The EMR in fictionalized “Man’s 4th Best Hospital” is “HEAL,” described by its President Krashinsky, “For billing…we monetize.” As protagonists Dr. Roy Basch and Berry reminisce,

“The choice in medicine back then? The Fat Man’s Dream or the Money. The money won. The money wins. Not just in medicine, in pretty much everything American now, and worldwide…”

Samuel Shem

UPMC case study

Shortly after UPMC bought Lancaster Regional Medical Center (LRMC), where I had been working, EPIC training began in late 2017. This was an extraordinarily time-consuming and expensive process. One physician told me the conversion cost $ 20 million; I am awaiting confirmation from the hospitals. Six months after the launch, Epic was upgraded, requiring additional training.

UPMC announced closure of LRMC in Dec 2018. More than 500 employees were affected, though it’s unclear how many lost their jobs. It’s also unclear how Lancaster General, the other hospital in town, can absorb the additional patients as well as how patients, particularly those who are poor, will manage to reach care in a different part of the city.

Most of the staff I worked with disliked Epic and felt it hurt patient care. I saw some instances where its rigidity hurt patients. Some physicians said they were retiring rather than learn such a complicated and time-consuming system. (For a bonus, humorous thread on Epic, see “Eye Contact is Evil” and EPICParodyEMR on Twitter.)

EMRs and physician burnout

This complaint, that EMRs are a huge time sink was not limited to Epic. At Susquehanna, some physicians complained that their EMR system, NextGen, lowered their “productivity” by a third. Since their pay was tied to performance, they were not happy about either pay cuts or angry administrators. By far the worst system I had to learn was the Army’s AHLTA; I hear pretty good things about the VA’s EMR.

A study from the Mayo Clinicfound that over 50% of physicians experienced at least one symptom of burnout and that the frequency has been increasing.

As Dr. Atul Gawande stressed in “Why Doctors Hate their Computers,” Mayo found that one of the strongest predictors of burnout was how much time an individual spent tied up doing computer documentation.

Gawande observes, “I began to see the insidious ways that the software changed how people work together.
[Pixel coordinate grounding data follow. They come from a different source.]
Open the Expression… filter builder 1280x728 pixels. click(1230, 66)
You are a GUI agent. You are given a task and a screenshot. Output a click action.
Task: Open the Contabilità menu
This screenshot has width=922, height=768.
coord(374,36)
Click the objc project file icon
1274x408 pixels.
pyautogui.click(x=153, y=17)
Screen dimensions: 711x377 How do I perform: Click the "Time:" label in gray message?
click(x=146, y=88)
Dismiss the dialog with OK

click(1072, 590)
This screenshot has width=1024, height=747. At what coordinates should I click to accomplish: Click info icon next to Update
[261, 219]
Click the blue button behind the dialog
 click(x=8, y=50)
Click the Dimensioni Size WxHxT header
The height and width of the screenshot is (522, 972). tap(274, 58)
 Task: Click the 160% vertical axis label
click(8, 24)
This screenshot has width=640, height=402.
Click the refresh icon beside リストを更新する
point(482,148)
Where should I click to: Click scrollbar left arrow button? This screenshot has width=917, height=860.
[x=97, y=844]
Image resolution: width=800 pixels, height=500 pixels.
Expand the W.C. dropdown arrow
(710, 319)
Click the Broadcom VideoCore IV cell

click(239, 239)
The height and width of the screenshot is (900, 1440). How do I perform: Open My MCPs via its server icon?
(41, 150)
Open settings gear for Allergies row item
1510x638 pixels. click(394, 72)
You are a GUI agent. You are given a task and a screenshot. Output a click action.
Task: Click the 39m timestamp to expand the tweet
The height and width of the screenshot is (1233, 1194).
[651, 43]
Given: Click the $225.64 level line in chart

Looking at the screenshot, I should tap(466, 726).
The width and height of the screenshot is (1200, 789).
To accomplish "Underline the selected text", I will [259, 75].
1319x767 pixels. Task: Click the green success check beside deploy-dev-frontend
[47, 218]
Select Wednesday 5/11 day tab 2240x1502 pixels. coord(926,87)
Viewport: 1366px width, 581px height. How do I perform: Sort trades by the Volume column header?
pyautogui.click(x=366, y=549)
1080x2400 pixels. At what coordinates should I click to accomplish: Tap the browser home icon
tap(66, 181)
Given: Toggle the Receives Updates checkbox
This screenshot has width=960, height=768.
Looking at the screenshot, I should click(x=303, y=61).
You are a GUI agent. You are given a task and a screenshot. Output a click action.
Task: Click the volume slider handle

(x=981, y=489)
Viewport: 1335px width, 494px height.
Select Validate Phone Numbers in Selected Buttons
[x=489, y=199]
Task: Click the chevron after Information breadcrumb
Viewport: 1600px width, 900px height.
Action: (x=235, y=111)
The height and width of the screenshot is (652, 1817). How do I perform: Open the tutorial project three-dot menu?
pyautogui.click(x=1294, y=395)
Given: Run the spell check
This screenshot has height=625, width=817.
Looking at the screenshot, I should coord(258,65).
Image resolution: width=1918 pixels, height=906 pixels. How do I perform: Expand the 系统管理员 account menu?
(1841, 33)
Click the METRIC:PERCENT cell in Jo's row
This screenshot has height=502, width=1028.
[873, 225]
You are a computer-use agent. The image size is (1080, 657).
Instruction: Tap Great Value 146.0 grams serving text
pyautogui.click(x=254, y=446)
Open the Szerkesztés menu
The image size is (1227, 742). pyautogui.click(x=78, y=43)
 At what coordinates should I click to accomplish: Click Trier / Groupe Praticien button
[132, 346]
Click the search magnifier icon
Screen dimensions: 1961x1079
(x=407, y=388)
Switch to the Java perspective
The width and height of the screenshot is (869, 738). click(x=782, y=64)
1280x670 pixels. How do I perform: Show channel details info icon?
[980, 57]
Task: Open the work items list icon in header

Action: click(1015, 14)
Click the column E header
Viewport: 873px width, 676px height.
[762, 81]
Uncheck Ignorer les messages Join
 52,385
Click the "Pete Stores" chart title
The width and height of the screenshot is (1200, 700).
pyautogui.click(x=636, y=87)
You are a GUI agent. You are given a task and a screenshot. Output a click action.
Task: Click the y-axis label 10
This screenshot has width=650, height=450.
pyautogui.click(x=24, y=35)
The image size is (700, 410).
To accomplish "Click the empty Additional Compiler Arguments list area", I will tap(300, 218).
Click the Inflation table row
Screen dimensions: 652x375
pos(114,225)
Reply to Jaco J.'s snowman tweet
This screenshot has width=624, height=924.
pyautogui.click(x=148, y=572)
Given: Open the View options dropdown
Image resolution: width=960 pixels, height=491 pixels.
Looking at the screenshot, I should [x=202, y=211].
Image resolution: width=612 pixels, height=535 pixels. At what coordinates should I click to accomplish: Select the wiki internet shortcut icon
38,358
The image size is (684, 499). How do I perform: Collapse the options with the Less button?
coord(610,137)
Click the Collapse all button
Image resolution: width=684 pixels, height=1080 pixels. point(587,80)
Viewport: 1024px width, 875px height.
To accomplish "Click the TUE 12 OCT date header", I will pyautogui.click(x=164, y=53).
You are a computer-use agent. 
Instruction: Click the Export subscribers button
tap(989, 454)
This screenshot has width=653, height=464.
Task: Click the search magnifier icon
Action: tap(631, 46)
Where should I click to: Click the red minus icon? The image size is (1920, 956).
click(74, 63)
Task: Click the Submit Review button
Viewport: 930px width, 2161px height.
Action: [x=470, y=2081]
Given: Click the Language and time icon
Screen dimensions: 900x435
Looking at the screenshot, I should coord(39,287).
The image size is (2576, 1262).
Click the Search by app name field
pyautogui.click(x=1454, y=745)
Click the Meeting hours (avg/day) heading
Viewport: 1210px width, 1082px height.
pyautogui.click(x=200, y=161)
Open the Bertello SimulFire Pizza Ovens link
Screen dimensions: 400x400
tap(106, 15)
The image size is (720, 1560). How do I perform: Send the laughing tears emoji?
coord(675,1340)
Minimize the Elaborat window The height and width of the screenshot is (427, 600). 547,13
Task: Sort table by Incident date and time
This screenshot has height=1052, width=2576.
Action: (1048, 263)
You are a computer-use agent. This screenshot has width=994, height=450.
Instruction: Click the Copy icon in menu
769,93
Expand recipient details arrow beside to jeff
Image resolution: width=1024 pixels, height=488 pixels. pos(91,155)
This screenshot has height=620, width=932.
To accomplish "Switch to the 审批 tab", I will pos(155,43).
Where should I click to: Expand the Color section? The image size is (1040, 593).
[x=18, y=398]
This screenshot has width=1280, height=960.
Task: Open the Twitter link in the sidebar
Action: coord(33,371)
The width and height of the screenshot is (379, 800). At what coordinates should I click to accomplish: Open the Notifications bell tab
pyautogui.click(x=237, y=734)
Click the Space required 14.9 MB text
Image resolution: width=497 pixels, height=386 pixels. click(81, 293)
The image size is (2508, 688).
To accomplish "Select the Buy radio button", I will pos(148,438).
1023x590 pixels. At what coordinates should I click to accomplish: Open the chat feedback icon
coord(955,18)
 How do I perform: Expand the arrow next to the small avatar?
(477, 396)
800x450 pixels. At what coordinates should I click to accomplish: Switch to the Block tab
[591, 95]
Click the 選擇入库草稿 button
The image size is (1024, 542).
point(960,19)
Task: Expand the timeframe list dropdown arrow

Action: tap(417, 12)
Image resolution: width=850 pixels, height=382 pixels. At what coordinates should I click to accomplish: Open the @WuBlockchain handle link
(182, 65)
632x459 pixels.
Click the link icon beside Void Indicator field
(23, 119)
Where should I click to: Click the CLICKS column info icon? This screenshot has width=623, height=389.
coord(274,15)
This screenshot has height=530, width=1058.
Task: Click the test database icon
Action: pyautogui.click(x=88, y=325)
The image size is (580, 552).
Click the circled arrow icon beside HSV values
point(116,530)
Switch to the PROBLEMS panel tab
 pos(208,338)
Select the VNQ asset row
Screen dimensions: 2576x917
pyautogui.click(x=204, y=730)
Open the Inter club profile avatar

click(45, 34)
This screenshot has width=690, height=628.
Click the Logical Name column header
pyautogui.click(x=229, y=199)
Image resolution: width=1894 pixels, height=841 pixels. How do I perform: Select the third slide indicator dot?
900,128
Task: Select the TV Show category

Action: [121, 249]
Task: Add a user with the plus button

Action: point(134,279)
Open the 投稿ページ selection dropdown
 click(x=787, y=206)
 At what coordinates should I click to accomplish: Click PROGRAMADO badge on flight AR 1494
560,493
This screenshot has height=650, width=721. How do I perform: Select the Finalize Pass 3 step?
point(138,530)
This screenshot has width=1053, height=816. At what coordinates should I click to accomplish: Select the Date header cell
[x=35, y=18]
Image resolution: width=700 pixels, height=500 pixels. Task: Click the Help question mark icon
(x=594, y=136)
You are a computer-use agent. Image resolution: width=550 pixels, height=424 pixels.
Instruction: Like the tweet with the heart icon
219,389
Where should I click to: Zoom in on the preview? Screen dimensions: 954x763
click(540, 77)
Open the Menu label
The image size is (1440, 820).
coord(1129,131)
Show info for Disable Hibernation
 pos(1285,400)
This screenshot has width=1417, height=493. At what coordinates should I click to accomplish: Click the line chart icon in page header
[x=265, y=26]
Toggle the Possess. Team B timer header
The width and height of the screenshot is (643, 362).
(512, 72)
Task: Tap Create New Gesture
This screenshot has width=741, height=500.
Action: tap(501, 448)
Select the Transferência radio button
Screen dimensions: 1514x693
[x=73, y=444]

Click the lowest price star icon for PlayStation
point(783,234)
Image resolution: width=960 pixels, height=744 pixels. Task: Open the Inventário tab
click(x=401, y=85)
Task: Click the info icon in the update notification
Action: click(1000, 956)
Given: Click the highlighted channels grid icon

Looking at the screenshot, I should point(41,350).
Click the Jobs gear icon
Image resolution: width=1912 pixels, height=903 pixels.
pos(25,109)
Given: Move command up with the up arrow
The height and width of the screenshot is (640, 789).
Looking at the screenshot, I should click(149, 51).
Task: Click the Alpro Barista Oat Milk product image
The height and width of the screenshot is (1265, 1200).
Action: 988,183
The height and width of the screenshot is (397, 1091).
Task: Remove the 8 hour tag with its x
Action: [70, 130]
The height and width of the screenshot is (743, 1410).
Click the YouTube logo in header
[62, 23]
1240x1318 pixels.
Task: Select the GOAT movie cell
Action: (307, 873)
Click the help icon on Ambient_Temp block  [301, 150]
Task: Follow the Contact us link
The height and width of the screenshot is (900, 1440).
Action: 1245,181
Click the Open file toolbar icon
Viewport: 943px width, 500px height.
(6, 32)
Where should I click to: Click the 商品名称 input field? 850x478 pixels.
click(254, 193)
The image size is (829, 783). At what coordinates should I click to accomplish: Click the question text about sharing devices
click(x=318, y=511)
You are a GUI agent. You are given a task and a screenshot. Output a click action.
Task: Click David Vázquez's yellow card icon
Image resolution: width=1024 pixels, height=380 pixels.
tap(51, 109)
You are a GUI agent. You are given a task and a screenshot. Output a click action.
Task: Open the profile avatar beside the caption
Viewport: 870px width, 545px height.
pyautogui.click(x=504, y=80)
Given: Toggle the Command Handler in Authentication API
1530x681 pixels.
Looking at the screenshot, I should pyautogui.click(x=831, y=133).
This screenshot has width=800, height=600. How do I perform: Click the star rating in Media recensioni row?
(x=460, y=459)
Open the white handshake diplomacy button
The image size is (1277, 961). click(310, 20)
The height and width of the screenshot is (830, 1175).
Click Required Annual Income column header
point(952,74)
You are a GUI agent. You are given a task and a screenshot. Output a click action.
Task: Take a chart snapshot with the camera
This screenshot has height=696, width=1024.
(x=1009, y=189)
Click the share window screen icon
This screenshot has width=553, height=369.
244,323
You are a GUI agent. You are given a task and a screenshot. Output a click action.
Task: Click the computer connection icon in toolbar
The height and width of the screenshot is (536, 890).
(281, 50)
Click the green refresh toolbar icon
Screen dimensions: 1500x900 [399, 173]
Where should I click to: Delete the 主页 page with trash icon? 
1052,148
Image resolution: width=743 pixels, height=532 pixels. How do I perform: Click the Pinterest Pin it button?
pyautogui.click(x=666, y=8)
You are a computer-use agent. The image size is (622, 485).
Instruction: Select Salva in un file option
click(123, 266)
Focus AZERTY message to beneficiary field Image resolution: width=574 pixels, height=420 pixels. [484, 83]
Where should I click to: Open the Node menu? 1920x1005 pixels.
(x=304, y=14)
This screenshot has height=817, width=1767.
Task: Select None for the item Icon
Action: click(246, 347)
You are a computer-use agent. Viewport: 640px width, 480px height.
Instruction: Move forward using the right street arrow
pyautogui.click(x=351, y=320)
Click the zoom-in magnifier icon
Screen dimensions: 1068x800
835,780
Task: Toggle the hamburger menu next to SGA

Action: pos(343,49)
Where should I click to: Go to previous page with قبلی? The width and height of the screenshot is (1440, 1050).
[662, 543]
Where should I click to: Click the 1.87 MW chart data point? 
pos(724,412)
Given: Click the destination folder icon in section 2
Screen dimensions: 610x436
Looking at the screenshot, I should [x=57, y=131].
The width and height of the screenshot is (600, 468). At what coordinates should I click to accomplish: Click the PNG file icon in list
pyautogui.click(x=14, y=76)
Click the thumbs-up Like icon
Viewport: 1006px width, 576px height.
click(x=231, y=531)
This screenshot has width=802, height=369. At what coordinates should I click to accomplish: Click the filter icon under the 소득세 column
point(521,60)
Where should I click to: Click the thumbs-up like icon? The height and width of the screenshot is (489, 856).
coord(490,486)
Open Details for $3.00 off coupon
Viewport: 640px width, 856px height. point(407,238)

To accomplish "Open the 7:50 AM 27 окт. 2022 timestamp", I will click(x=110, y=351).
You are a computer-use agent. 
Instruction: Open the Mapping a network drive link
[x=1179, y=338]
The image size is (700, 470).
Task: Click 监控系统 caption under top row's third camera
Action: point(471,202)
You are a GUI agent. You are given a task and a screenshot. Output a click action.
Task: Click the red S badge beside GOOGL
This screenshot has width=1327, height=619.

They’d become more disconnected; less likely to see and help one another, and often less able to.”

Shem nails these problems with EMRs and money-driven medical care in spades, and more graphically than all the medical journal articles. He explained to me,

“It’s not burnout. It’s placing doctors in a moral bind. It’s like being in a war you don’t believe in. That kind of thing…It’s abuse of doctors, simply put. Because we can’t practice the way we want to. We’re hirelings.”

Samuel Shem

He stressed that electronic records are “probably a pretty good thing.” It is the way they are linked to money that is the problem.

Many physicians miss caring for patients. We are now regarded by many large health systems as interchangeable widgets and shift workers. EMRs have destroyed our relationship with patients, as we are forced to interact with the computer screen rather than our patient.

In this sequel, Shem emphasizes the danger of isolation from patients and coworkers and the healing power of good connections. He waxes more philosophical and Buddhist threads run through the narrative. Basch muses,

“it’s our job, being with patients at the crucial times in their lives, yes, illness, old age, and death—we’ll suffer less, spread less suffering around and…heal.” “Heal both ways. Us and them.”

Samuel Shem, here as Roy Basch

The Laws of the House of G-d were funny, cynical with apt insider jokes about medical training, like Law VIII. “They can always hurt you more” and  XIII “The delivery of good medical care is to do as much nothing as possible.” EMRs, practice guidelines and fear of liability pushes towards doing more. We would be better if we remembered the Fat Man’s mantra, that sometimes “Less is more.”

The Laws of Man’s 4th aren’t as catchy, but reflect a wise maturity in how we should respond to the crisis in health care. II. “Isolation is deadly; connection heals.” VIII “Squeeze the money out of the machines. IX. “Put the human back in medicine.”